The Australian Federal Police (AFP) last June raided the home of a News Corp editor, Annika Smethurst, and a day later raided the Australian Broadcasting Corp (ABC), both over allegations they had published classified material.

The raids sparked an outcry about the need for media freedom to scrutinise national security and defence issues.

AFP Deputy Commissioner Ian McCartney said police had “reviewed all available material and determined there is insufficient evidence to progress the investigation in relation to the unauthorised disclosure of the classified document” by Smethurst.

Smethurst’s suspected source for the information would not be prosecuted either, McCartney said.

“No one will be prosecuted in relation to this unauthorised disclosure,” McCartney told reporters.

Police were criticised over the raid, which included officers digging through Smethurst’s clothes drawers, according to media reports.

The raid came after a Sunday Telegraph article in 2018 that said intelligence agencies wanted to carry out surveillance by getting access to people’s emails, bank accounts and text messages.

Australia’s highest court in April ruled, based on a technicality, that the AFP warrant to search Smethurst’s home was invalid, but did not order police to destroy the seized material.

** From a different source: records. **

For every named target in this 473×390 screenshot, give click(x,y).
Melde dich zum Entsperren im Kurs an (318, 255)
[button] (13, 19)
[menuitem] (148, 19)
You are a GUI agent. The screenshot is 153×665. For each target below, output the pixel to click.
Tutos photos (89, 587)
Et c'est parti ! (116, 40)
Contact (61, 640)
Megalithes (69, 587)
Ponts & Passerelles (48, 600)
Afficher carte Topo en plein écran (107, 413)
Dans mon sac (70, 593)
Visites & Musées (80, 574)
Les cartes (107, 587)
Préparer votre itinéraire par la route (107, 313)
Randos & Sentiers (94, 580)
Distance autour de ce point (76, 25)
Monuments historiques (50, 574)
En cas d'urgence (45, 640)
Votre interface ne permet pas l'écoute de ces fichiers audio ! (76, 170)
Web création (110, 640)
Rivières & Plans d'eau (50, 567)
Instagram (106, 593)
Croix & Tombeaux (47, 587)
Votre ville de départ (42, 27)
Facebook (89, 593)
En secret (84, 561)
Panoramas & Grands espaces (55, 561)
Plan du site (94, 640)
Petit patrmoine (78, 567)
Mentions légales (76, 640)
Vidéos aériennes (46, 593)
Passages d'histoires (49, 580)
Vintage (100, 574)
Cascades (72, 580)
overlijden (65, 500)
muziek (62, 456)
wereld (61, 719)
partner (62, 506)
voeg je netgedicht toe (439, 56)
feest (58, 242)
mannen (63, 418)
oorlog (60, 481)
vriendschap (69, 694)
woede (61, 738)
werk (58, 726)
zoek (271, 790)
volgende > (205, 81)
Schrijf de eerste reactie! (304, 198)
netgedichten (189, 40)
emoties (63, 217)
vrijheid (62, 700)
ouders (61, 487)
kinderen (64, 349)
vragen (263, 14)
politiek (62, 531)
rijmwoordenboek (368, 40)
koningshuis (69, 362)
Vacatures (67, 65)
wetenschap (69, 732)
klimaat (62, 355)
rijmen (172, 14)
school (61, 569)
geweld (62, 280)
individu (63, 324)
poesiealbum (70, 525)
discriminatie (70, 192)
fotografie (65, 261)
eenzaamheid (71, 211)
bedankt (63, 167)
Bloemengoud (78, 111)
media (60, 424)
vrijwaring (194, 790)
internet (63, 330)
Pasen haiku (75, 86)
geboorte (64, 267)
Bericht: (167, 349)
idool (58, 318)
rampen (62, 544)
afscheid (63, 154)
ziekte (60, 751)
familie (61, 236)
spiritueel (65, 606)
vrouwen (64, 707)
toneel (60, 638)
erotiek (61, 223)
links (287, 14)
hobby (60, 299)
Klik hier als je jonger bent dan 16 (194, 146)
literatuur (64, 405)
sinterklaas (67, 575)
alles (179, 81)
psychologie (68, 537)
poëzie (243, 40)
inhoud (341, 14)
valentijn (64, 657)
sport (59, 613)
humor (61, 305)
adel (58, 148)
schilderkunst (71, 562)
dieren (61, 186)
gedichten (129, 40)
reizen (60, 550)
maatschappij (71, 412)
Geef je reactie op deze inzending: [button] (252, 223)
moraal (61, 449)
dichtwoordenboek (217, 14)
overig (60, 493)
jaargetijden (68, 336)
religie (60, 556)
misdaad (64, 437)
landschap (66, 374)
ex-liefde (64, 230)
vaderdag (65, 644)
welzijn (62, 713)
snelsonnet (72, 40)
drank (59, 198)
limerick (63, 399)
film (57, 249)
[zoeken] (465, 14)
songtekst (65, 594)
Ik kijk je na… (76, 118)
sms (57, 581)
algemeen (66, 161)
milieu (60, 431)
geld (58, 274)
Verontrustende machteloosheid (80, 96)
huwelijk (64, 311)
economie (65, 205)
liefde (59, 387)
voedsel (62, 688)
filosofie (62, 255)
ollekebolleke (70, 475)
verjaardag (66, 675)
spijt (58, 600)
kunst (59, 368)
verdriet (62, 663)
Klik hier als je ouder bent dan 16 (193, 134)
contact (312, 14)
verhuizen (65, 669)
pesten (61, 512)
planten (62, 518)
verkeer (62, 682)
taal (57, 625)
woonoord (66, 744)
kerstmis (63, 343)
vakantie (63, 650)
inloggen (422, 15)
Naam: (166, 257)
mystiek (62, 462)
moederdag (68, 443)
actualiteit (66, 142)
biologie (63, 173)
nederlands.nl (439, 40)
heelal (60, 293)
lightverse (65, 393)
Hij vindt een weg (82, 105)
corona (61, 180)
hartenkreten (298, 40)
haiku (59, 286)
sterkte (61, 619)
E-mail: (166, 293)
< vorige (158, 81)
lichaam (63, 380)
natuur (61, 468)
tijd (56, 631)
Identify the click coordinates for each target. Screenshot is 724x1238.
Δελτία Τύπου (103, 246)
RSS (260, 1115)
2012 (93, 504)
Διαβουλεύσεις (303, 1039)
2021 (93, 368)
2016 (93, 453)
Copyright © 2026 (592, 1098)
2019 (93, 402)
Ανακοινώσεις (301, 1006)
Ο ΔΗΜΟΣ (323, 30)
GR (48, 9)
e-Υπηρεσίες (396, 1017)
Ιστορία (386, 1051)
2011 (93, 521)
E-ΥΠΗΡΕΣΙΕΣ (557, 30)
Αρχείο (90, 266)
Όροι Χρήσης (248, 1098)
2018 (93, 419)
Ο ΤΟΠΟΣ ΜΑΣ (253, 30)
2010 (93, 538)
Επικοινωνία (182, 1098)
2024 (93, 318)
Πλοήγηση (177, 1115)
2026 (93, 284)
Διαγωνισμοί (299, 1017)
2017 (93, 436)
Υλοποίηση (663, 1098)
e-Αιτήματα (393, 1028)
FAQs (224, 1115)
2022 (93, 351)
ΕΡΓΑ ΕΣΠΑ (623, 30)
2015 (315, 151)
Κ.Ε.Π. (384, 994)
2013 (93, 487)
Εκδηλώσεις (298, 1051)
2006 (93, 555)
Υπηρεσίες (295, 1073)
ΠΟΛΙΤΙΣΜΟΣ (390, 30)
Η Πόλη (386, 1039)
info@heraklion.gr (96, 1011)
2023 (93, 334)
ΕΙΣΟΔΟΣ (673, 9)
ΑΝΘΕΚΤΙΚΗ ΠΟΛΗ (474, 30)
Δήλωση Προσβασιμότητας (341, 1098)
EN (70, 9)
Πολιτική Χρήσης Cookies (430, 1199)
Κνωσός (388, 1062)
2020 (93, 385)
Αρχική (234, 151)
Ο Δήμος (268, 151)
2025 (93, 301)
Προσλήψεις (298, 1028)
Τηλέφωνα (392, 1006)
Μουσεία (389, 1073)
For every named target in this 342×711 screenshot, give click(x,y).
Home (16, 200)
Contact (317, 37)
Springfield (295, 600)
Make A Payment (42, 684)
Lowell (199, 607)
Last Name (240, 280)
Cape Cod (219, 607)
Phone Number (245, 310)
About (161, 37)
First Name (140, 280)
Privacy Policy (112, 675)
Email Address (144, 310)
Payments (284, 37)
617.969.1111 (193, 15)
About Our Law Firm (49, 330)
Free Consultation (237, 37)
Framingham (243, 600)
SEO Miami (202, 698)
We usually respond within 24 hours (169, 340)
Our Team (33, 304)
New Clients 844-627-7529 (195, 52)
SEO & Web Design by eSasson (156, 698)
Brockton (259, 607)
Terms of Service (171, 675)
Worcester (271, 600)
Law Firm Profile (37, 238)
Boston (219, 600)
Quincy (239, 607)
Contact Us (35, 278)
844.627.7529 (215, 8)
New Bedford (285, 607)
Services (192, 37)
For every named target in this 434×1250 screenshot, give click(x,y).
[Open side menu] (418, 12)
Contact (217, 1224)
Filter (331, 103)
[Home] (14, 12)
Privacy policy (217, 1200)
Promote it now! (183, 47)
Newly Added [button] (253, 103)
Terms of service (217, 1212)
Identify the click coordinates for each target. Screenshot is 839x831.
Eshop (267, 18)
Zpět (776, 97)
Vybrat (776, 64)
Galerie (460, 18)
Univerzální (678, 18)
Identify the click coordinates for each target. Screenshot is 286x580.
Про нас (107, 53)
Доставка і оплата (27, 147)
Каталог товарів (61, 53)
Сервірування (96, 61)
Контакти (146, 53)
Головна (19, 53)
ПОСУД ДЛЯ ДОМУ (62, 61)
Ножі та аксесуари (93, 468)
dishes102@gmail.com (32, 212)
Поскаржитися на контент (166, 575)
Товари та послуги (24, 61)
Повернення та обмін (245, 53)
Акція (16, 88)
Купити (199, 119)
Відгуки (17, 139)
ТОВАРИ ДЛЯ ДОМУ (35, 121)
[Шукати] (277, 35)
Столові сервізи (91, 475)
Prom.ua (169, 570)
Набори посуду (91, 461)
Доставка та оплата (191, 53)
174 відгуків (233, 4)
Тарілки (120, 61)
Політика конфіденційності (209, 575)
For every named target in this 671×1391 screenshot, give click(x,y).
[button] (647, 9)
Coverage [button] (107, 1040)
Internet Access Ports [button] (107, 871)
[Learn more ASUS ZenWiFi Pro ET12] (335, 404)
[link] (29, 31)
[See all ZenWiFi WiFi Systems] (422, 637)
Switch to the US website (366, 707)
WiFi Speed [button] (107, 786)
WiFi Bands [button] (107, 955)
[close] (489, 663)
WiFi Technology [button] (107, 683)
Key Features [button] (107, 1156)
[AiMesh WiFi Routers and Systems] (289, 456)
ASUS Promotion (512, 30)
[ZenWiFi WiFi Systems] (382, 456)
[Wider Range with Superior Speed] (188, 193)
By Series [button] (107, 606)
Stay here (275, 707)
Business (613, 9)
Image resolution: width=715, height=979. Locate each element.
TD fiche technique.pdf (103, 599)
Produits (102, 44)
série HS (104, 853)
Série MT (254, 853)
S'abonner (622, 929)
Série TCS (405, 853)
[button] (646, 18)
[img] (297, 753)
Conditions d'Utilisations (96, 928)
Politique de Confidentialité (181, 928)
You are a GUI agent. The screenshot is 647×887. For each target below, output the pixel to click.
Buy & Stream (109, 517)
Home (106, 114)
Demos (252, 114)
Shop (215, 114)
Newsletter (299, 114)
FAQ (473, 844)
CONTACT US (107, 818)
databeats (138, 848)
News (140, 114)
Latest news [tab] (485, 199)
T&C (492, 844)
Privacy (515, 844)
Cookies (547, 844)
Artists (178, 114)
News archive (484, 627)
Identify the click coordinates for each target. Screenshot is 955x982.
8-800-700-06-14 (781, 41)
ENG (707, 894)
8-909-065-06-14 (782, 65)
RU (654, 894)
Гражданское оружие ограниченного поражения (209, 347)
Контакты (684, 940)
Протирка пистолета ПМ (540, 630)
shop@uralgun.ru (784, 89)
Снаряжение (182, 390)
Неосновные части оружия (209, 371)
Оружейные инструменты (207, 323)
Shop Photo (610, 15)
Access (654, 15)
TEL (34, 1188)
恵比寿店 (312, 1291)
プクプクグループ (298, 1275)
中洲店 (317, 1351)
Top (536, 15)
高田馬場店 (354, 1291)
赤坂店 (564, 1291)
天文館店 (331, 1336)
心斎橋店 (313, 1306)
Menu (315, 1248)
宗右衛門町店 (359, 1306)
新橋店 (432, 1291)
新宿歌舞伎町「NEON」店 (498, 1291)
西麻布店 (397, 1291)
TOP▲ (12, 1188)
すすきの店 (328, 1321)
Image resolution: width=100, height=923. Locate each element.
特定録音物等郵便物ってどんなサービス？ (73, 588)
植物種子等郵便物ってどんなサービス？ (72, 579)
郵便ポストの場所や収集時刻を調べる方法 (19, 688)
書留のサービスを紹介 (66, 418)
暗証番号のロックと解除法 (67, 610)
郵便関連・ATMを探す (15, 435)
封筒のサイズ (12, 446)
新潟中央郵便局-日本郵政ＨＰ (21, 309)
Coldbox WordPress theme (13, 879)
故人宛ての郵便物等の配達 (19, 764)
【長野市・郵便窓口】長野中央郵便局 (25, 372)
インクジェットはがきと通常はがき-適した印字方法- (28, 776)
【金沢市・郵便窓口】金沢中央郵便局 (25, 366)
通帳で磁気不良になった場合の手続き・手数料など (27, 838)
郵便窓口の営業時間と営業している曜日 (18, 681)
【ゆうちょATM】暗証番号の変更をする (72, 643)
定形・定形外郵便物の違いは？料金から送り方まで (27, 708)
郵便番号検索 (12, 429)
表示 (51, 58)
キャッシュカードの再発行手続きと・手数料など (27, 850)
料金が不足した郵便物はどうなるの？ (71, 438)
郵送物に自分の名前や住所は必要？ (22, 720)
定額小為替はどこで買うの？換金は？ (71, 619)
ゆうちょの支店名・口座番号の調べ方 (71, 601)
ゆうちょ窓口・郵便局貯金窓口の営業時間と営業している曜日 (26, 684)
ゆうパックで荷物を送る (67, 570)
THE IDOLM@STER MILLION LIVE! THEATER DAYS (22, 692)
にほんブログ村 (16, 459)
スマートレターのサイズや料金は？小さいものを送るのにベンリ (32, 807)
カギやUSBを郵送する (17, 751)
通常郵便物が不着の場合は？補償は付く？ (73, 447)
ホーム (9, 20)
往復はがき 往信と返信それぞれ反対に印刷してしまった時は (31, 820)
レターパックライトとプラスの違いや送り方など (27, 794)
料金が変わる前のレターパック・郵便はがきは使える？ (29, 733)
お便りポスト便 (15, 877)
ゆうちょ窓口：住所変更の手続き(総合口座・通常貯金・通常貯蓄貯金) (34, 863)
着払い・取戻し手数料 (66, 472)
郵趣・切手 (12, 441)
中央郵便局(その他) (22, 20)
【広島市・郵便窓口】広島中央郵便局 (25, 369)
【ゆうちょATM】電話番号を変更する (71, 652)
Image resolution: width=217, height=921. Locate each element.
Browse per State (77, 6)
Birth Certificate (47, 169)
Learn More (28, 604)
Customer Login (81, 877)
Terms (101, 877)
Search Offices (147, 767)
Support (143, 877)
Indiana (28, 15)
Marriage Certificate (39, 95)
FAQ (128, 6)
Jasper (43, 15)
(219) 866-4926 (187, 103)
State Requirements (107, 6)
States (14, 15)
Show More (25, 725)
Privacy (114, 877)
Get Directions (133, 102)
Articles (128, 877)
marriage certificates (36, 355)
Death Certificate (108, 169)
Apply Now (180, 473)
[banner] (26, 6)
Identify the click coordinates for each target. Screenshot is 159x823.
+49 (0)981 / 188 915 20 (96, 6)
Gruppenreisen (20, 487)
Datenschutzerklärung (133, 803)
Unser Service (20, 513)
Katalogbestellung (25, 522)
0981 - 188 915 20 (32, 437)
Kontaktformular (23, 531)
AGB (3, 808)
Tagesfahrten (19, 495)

News Corp said it was unacceptable that a High Court decision was needed for Smethurst’s ordeal of living with the threat of jail to be ended.

“Common sense has prevailed, but at a price,” New Corp Australasia chairman Michael Miller said in a statement.

The journalists’ trade union welcomed the police decision but warned that laws remained in place that could lead to any Australian journalist facing the same treatment.

Police were still investigating the ABC, McCartney said.